+++ THE RECORDS
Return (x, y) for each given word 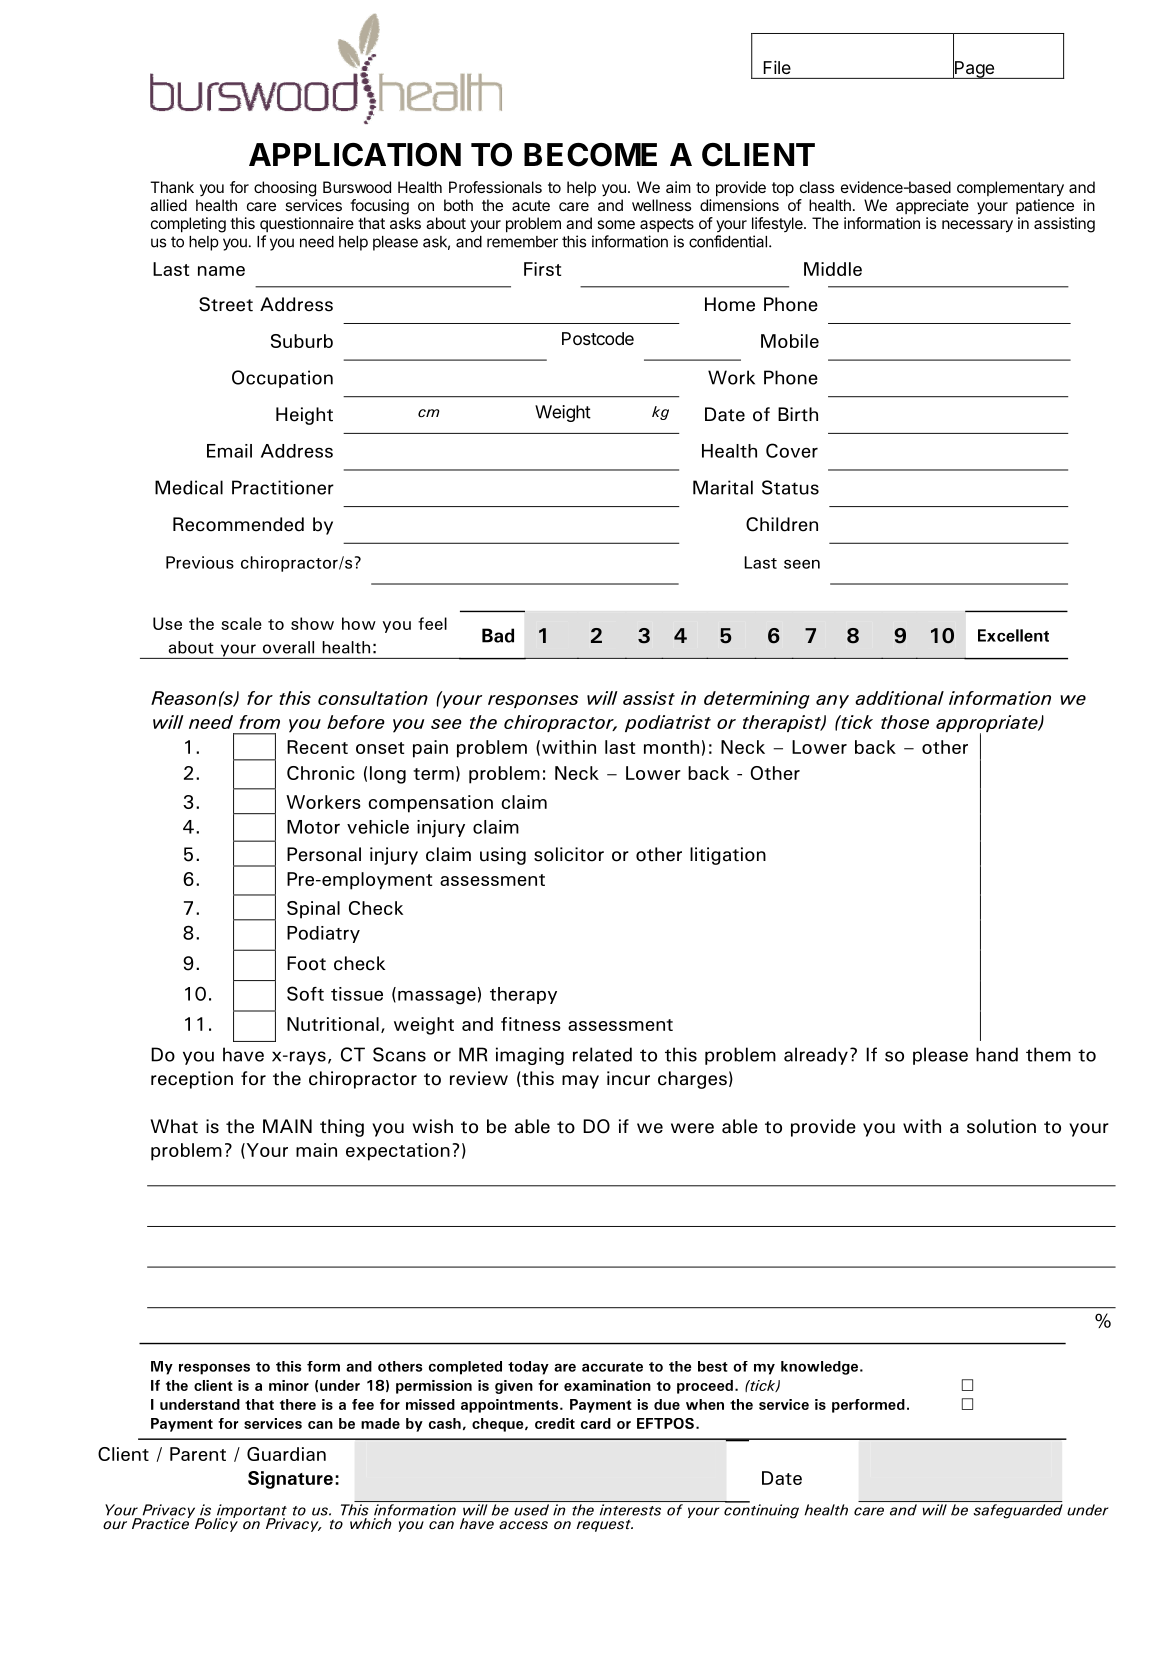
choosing (285, 189)
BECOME (590, 155)
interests (630, 1510)
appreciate (932, 206)
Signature (290, 1480)
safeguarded (1018, 1511)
++++++
** DIRECTION **
Can you recast every line of the items above as a Markdown table with the columns "Row" and "Line", numbering the rows, skipping blank lines, and leaving the pictures out?

** RESULT FOR THIS EXERCISE **
| Row | Line |
|---|---|
| 1 | Return (x, y) for each given word  |
| 2 | choosing (285, 189) |
| 3 | BECOME (590, 155) |
| 4 | interests (630, 1510) |
| 5 | appreciate (932, 206) |
| 6 | Signature (290, 1480) |
| 7 | safeguarded (1018, 1511) |